Expiry & Health
Feature flags have a built-in lifecycle: they are created, deployed, and eventually removed. The expiry system tracks this lifecycle and signals when cleanup is overdue.
How Expiry Works
Every feature flags class declares an expiration date:
public partial class BillingFlags : IFeatureFlags<BillingConfig>
{
public override DateTimeOffset ExpiresAt => new(2026, 6, 1, 0, 0, 0, TimeSpan.Zero);
// ...
}When DateTimeOffset.UtcNow passes ExpiresAt:
- The flags keep working — no behavior change
- The health API reports
Degraded IFeatureFlagsDescriptors.Expiredincludes the class
This is a cleanup signal, not a kill switch. Expired flags don't stop functioning — they just remind you to remove the code.
Checking Expiry
Via IFeatureFlagsDescriptors
public class CleanupService(IFeatureFlagsDescriptors descriptors)
{
public void CheckExpired()
{
foreach (var expired in descriptors.Expired)
{
Console.WriteLine($"{expired.Type.Name} expired at {expired.ExpiresAt}");
foreach (var flag in expired.Flags)
{
Console.WriteLine($" - {flag.Name}: {flag.Description}");
}
}
}
}Via Descriptors
// All registered flag classes
IReadOnlyList<FeatureFlagClassDescriptor> all = descriptors.All;
// Only expired classes
IReadOnlyList<FeatureFlagClassDescriptor> expired = descriptors.Expired;
// Per-class check
bool isExpired = descriptor.IsExpired;Health Integration
The flags system contributes to the overall health status:
| Condition | Health Status |
|---|---|
| All flags within expiry | Healthy |
| One or more flag classes expired | Degraded |
This integrates with the standard Health Monitoring system. In ASP.NET Core, expired flags show up in the health endpoint response.

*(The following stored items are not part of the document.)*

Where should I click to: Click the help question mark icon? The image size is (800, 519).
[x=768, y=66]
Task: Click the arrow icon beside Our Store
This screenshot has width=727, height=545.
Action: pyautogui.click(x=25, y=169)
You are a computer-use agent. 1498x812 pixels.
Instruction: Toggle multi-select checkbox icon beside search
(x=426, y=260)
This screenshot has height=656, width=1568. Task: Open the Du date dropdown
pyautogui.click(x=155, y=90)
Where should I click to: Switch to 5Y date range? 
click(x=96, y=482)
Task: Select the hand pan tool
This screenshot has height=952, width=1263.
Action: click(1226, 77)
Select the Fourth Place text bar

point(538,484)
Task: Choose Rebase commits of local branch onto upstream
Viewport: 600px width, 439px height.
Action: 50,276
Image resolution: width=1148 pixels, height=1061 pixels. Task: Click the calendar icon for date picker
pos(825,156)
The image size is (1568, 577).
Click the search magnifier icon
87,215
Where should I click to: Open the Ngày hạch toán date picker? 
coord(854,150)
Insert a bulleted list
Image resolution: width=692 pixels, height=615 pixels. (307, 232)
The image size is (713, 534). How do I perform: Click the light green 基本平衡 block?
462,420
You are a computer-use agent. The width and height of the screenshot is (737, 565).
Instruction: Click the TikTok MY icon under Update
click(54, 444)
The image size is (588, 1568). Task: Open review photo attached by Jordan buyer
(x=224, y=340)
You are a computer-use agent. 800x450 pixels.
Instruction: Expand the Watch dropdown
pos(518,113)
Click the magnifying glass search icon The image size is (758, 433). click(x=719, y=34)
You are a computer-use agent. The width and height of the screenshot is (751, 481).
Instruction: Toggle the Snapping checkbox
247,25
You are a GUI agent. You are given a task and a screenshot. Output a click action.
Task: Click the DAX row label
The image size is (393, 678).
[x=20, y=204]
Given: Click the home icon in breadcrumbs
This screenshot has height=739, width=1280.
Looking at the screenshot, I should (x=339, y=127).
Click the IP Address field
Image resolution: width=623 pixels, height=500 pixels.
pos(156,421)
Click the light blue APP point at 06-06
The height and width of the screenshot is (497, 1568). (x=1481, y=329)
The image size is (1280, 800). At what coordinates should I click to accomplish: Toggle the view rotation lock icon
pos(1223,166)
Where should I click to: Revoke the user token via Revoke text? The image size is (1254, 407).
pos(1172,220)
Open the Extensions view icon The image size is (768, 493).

Entitlements Have No Expiry
Entitlements are permanent business logic — they don't expire. IEntitlementsDescriptors has an All property but no Expired property:
public interface IEntitlementsDescriptors
{
IReadOnlyList<EntitlementClassDescriptor> All { get; }
// No Expired — entitlements don't expire
}Source Generator Validation
The source generator validates ExpiresAt at compile time:
- The return value must be a static
DateTimeOffsetliteral - Dynamic expressions (e.g.,
DateTimeOffset.UtcNow.AddMonths(6)) emit a diagnostic error - This ensures the expiry date is deterministic and visible in generated descriptors
Lifecycle
The intended lifecycle for feature flags:
- Define — create the flag class with an
ExpiresAtin the near future - Roll out — gradually enable the feature via config changes
- Stabilize — once fully rolled out, the flag always returns
true - Expire —
ExpiresAtpasses, health reportsDegraded - Clean up — remove the flag class, inline the behavior, delete the config
If a flag is still needed after expiry, either extend the date (conscious decision) or convert it to an entitlement (permanent business logic).